Popular Western Union Scam Signals & Risks

  1. Sending Money to Anyone You Don't Know – if you don't know who they are, use extreme caution.  Unless it's a family member and this is a true person to person money transfer, you have other options that can protect you and are often less expensive than Western Unionwestern union scam
  2. Payments for Purchases / Business / Company Purchases but sending to an Individuals Name – If you're buying from a company but they're telling you to send to a persons name, it should be a red flag.  The Money Transfer service is intended to be for personal use.
  3. "Send the Money Right Away" Scam – Scammers using Western Union like to demand for immediate payment, as in that same day.  Part of the reason is risk controls that Western Union uses, given enough time they can identify risky transactions to scammers, but it takes time.  Scammers like to use multiple names, rotate them daily, and keep cycling through as quickly as they can as they're hitting you and others up for money every day.  
  4. Scammers wanting you to send Money in Several Installments – Scammers like to use Western Union in installments to get around send thresholds, max send amounts, and velocity checks.  If they're asking for multiple transactions, stay away.
  5. Names are Insecure – Western Union is often criticized because their system is so open.  All they ask for is the name and city of the recipient.  That person just has to show any form of ID, and in foreign countries that's often not even done — they just show up and claim the funds.  Records usually aren't kept, so while you can prove you sent the money, the real receiver isn't always the intended recipient.  You can add a security question when you send the funds – that helps but again, minimal wage clerks at check cashers may or may not really validate it so use caution.
  6. Foreign Recipients – if you are sending funds outside of the United States, pay extra caution to the receiving country.  Popular fraud rings are often located in Africa, Asia, and throughout eastern Europe.  This certainly doesn't mandate that it's fraud, but your risk factor goes WAY up.  
  7. Money Order Scam – another popular scam is when a fraudster promises to send you a money order or other instrument in exchange for your money transfer.  This one is clear fraud — the Money Transfer is immediate funds, while the money orders are typically fraudulent / invalid instruments.  It's basically a fake check — use caution.
  8. NIgerian Faud Ring with Western Union – one of the longest running scams on the market.  Usually preceeded by an email telling you that they've identified you as a received of unclaimed funds, or will provide a cashiers check verified and sent to you upon receipt of a Money Transfer receipt.  It's always amazing that people actually fall for these obvious fishing attempts, but they do.  Sad but true.

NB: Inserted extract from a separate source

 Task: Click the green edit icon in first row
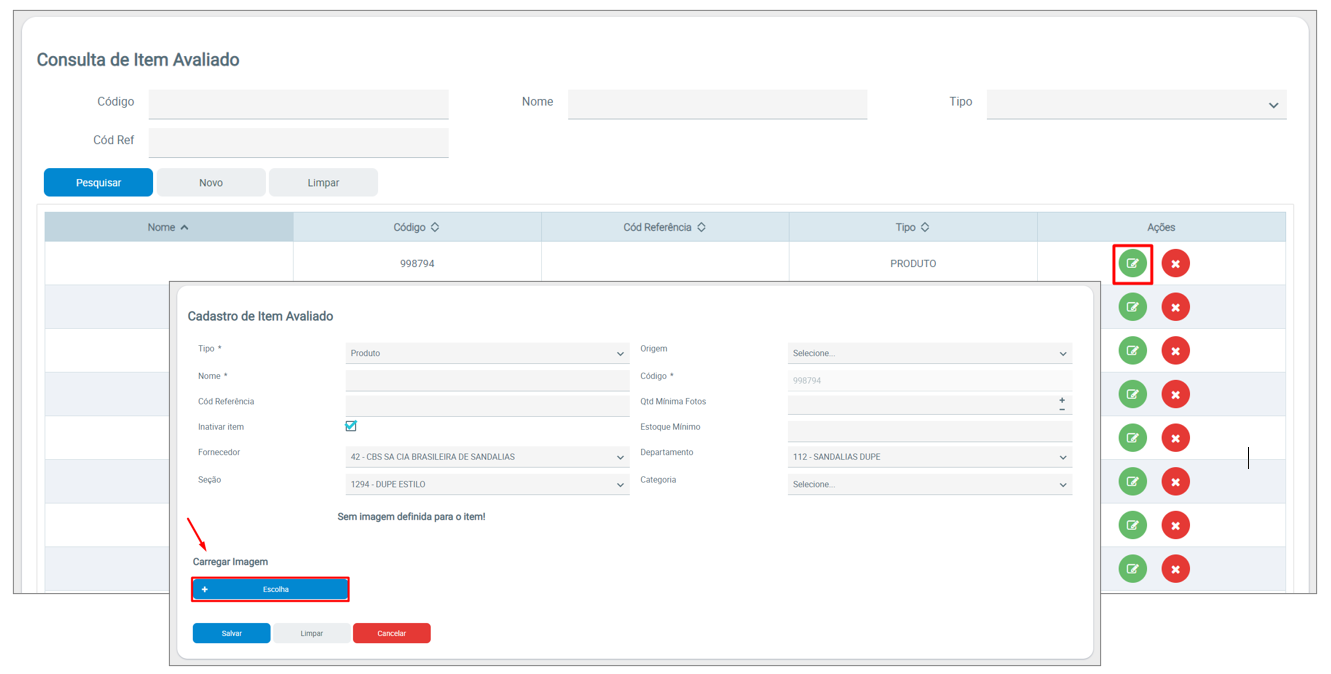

What do do If You're Targeted in Western Union Fraud Attempts

Western Union does operate a fraud protection program, and you can contact them online or by phone (800-325-6000).

You should also consider contacting your state attorney generals office or FTC.

Unfortunately, in many cases it will be too late.  If you paid for your transaction online with Western Union you should contact them directly, or you can discuss options with your credit card issuer.  In most cases however the scammer will have you send funds and it will be done at an agent location, which means you paid in cash and if so you're probably out of luck.  

The best defense in this case is education and prevention.  Western Union is great for person to person transfers when the two parties know each other or are trustworthy — but using it for business transactions or purchases should be absolutely avoided.